I had been to one ceramics class with my mom and Lisa, but it was embarrassing. The ladies sat around painting planters and talking about how their kids each seemed to have a marvellous talent. Finally, my mother piped up, sounding so chipper you would have thought she was doing a laundry detergent commercial, “Well, I’m perfectly happy with my thoroughly average daughter. Aren’t I, Jeannie?”

“I guess so,” I had said. Mom couldn’t believe it when I said I didn’t want to go back the next week.

“Well, your mother remains a mystery to me. Hang a right here.” He tapped on his window. “Of course, mystery is what keeps a marriage fresh.” He stifled a small burp. “Let’s get in some parking practise before we lose the light.”

We were on a street of front driveways that safely stored cars for the night; only one turquoise sedan remained on the
road in front of a faded yellow-and-white, ranch-style house. “Just pull up beside it and park.”

When I stopped the car, he took the last swig of his beer and stepped out of the car. “Hang on.” He took several giant steps away from the car and then set his beer bottle down on the shoulder.
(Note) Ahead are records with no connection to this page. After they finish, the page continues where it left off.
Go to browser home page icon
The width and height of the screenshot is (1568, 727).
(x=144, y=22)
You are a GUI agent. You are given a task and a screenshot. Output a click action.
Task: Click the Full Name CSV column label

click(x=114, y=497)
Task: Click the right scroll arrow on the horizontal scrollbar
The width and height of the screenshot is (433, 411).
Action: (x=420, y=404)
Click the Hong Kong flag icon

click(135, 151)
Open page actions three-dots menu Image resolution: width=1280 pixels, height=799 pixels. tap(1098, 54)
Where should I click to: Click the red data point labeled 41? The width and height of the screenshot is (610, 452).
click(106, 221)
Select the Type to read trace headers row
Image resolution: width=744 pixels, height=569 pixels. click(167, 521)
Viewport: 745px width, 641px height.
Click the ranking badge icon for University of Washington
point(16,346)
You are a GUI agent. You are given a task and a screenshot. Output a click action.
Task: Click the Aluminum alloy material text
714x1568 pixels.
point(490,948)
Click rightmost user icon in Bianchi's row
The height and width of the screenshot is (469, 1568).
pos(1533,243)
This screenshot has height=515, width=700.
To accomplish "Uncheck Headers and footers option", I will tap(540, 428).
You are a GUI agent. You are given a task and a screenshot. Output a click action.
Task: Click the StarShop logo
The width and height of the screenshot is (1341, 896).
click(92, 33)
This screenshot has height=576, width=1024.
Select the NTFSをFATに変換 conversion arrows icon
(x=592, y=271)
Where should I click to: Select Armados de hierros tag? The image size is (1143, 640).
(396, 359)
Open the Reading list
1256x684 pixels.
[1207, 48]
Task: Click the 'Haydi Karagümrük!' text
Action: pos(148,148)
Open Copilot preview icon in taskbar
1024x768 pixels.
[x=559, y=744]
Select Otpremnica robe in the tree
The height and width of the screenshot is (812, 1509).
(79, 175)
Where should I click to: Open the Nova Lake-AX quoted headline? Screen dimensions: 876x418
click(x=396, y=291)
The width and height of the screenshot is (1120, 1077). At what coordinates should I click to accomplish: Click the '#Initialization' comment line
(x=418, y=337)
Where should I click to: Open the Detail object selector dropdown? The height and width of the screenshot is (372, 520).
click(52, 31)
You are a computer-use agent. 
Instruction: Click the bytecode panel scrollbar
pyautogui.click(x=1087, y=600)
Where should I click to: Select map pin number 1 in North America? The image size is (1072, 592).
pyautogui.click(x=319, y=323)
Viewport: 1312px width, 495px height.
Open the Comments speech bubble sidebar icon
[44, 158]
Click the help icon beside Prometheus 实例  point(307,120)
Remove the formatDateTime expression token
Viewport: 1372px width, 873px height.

He placed a big rock beside the bottle and ran back to the car. For a second I saw what kind of kid my dad had been.

When he climbed back into the car he was old again. He grabbed another beer from under the seat and popped the cap. “Now, I’m going to get you to do like you’re parallel parking, only instead of another car, it’s a beer bottle.”

“It’s kind of hard to see in this light.”

“Welcome to my world, sweetheart.” He swallowed the beer in large gulps. “What you really want to do is to get a feel for backing into a spot. And you have to move slowly. Don’t let other cars get you all excited. Parallel parking is an art. It demands assurance and attention, like most things worth doing.

“Now, when you pull up beside the car you’re parking behind, you want to give it a little space. If you get too close, there’s bound to be a collision; if you’re too far away, you’re just going to lose the whole damn thing. You know what I mean?”

I nodded.

“So you line up your steering wheel with the car beside you – just pull up a little. And you want to be about three feet away.”

I aligned the car.

“Good. Now back up. Slowly. And crank it.”

I started to turn the wheel.

“But not too soon. Wait until you can see her bumper through the passenger window. And then you want to get about a forty-five-degree angle to work your way in. She’s all about how you approach her. Nice and easy does it.”

I worked my way into the imaginary space cut off by the empty bottle of Pilsner. I straightened the wheels and backed into the curb, which was also imaginary – the properties on the east side were separated from the road by gravel and shallow ditches. I heard glass crackling under tires and stopped the car. Dad scratched his ear. “Well, that can’t be good.”

He stepped out to assess the damage. “Pull forward,” he called. I inched the car ahead. Through the rearview mirror I saw him bend over and then stand up again and kick at the gravel, sending the pieces of brown glass into the ditch. Then he turned the bottle he was drinking from upside down, letting the last few sips dribble onto the road. He dropped the empty bottle into the ditch, opened the door, and slid back into his seat. “It doesn’t look like there’s any damage to the tire, but let’s get a move on; I don’t suppose the folks around here are going to appreciate us littering on their turf.”

I drove back down toward the centre of town while Dad nursed his third beer. He didn’t like to bring mixed drinks into the car; they spilled too easily. I cranked up the radio but he didn’t complain. I guess he had nothing to say. The sun had set and the sky was darkening; I saw my father’s face reflected in the glass. I was trying to picture him as a teenager, combing Brylcreem through his hair and chasing after my mom. It was kind of creepy, actually, to think of my parents as young teeny-boppers, before she was cranky and he was a salesman.